Voci della raccolta
-*-*-
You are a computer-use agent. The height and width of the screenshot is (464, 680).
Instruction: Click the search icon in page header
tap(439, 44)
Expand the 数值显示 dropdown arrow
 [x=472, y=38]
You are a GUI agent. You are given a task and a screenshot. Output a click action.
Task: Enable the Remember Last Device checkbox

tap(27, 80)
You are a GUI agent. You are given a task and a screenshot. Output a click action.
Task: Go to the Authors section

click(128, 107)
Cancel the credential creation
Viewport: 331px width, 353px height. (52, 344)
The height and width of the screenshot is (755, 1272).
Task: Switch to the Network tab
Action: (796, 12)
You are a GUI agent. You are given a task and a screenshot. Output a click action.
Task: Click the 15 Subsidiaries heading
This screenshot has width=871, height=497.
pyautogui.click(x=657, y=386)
-*-*-
Per favore, riporta senza modifiche le righe dei record nel tratto che va dalla riga contenente "Expand the 数值显示 dropdown arrow" fino a quella contenente "Action: (796, 12)", entrambe incluse.

Expand the 数值显示 dropdown arrow
 [x=472, y=38]
You are a GUI agent. You are given a task and a screenshot. Output a click action.
Task: Enable the Remember Last Device checkbox

tap(27, 80)
You are a GUI agent. You are given a task and a screenshot. Output a click action.
Task: Go to the Authors section

click(128, 107)
Cancel the credential creation
Viewport: 331px width, 353px height. (52, 344)
The height and width of the screenshot is (755, 1272).
Task: Switch to the Network tab
Action: (796, 12)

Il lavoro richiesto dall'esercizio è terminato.